Get Google Sheets Sheet Values¶
In the following code we are requesting a Google Sheet via the sheets.spreadsheets.values.get
endpoint.
task_google_sheets_values_to_s3 = GoogleApiToS3Operator(
google_api_service_name='sheets',
google_api_service_version='v4',
google_api_endpoint_path='sheets.spreadsheets.values.get',
google_api_endpoint_params={'spreadsheetId': GOOGLE_SHEET_ID, 'range': GOOGLE_SHEET_RANGE},
s3_destination_key=S3_DESTINATION_KEY,
task_id='google_sheets_values_to_s3',
dag=dag,
)
You can find more information to the API endpoint used here.
example_google_api_to_s3_transfer_advanced.py¶
Purpose¶
This is a more advanced example dag for using GoogleApiToS3Transfer
which uses xcom to pass data between
tasks to retrieve specific information about YouTube videos.
Environment variables¶
This example relies on the following variables, which can be passed via OS environment variables.
YOUTUBE_CONN_ID = getenv("YOUTUBE_CONN_ID", "google_cloud_default")
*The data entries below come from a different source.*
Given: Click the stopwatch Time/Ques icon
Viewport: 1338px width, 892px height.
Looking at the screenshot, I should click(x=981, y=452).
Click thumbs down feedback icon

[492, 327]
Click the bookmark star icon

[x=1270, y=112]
YOUTUBE_CHANNEL_ID = getenv("YOUTUBE_CHANNEL_ID", "UCSXwxpWZQ7XZ1WL3wqevChA") # "Apache Airflow"
YOUTUBE_VIDEO_PUBLISHED_AFTER = getenv("YOUTUBE_VIDEO_PUBLISHED_AFTER", "2019-09-25T00:00:00Z")
YOUTUBE_VIDEO_PUBLISHED_BEFORE = getenv("YOUTUBE_VIDEO_PUBLISHED_BEFORE", "2019-10-18T00:00:00Z")
S3_DESTINATION_KEY = getenv("S3_DESTINATION_KEY", "s3://bucket/key.json")
YOUTUBE_VIDEO_PARTS = getenv("YOUTUBE_VIDEO_PARTS", "snippet")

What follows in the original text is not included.